Columbus Statue to Get a New Home

The North End’s Christopher Columbus statue, that was vandalized once again over the summer during protests in Boston, will not return to its pedestal in Christopher Columbus Park according to Mayor Martin Walsh.

Instead, the Boston Arts Commission will begin a process to design and construct a new statue honoring Italian immigration to Boston at the waterfront park.

The damaged statue, which is currently being restored, will most likely end up at the senior housing development currently under construction in the neighborhood on North Margin Street.

Mayor Walsh made the announcement Monday during a virtual ZOOM meeting with the North End/ Waterfront Neighborhood Council (NEWNC).

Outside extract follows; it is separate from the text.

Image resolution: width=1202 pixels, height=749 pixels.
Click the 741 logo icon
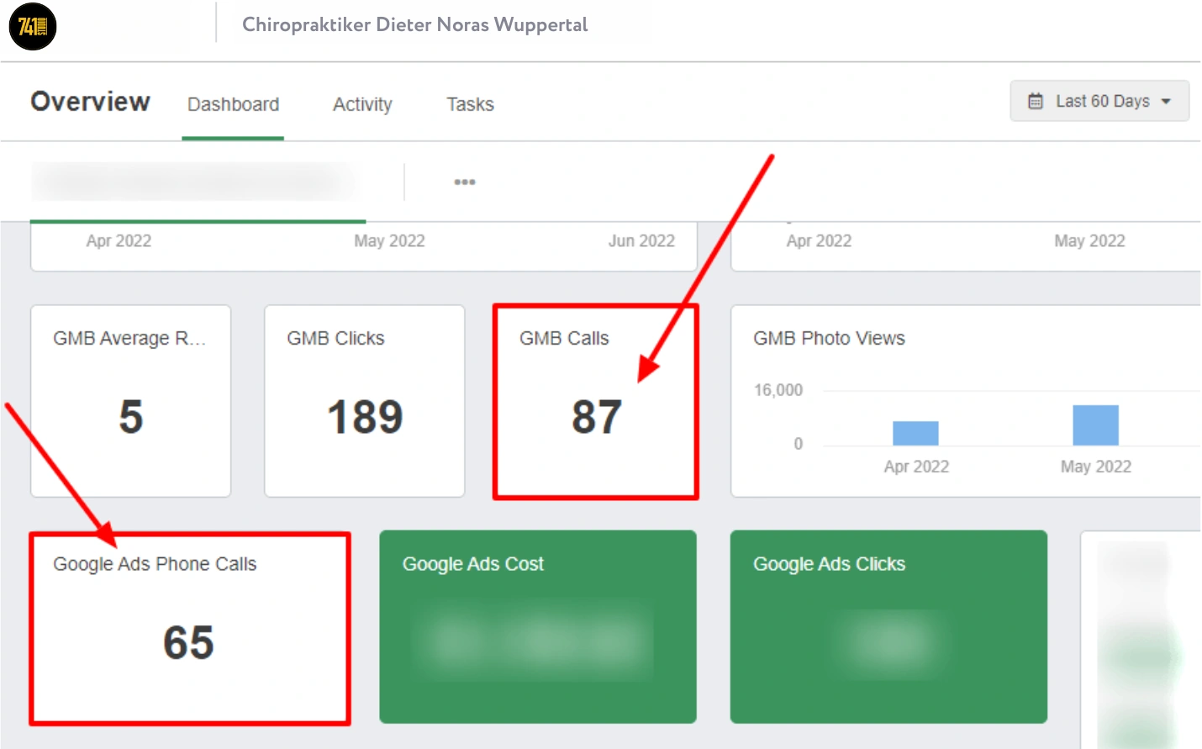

“The Columbus statue, I means an awful lot to residents of the North End and obviously it’s a very passionate, emotional issue,” said Walsh during the meeting.

The Mayor pledged to create an advisory group of North End residents that will work with the Boston Arts Commission on designing the new statue honoring Italian Immigrants. He also said there will be a “‘robust community process” as the city and residents move forward on what sort of statute should commemorate the history of Italaians in Boston.

The Boston Art Commission will hold its next meeting on Tuesday, October 13 at 4 p.m, just one day after North Enders will celebrate Columbus Day, and begin a preliminary discussion about the new plan.

This meeting will be held virtually and residents can participate by going to the ZOOM link at https://us02web.zoom.us/j/3920949410#success and using your computer’s audio and microphone. If you are unable to connect to audio, or you do not have Internet, you can call into the meeting by dialing 301-715-8592 and entering Meeting I.D. 392 094 9410 #.

In recent years the Christopher Columbus statue in the park has been the subject of vandalism, with some calling for its removal due to his alleged hand in indigenous genecoide in the Americas.

However, during the racial unrest that has swept across the nation in June, the Columbus statue was again vandalized.

First, red paint was thrown at the statue and Black Lives Matter spray painted at the base. Then a few days later the statue was decapitated.

The statue was removed by the City of Boston and is being stored in a warehouse by the city to be restored.

Once restored there is a tentative plan to place the Columbus statue at the former Knights of Columbus building on North Margin Street that is currently being redeveloped into 23 affordable apartments for seniors.

When Christopher Columbus Park was dedicated by Mayor Kevin White in the 1970s as one of the earliest waterfront parks in Boston, the true history of Columbus’s atrocities against indegenoius people wasn’t common knowledge. .

In schools across the country and in the North End, it was taught tat Columbus was an important explorer that discovered the New World aboard his three ships. He became hero to Italian Americans everywhere.

The Columbus’s legacy continues to be debated and while he was widely venerated in the centuries after his death, public perceptions have changed as scholars have given greater attention to negative aspects of his life.

Historians now widely agree of his role in enslavement of the indigenous population in his quest for gold and his brutal subjugation of the Taíno people of Hispaniola, leading to their near-extinction.

While Columbus has a complex history and symbolizes many different things to different people, there is a lot more to the history of the park than just the naming of it.

The park was built in the late 1960s/early 1970s under Mayor Kevin White and designed by his Parks Director Tony Forgione. It was advocated by the North End residents, who were watching their entire waterfront turn into development. The statue was placed later on as a celebration of Italian heritage and was paid for by the families that surround the base of the statue. Some of those families were original North End immigrant families.

Groups that have met with Mayor Walsh so far to discuss the future of the statue are the Sons and Daughters of Italy, UNICO, Foundation of Italian Organizations, St. Joseph’s Society, Pirandello Lyceum and the Italian American Alliance.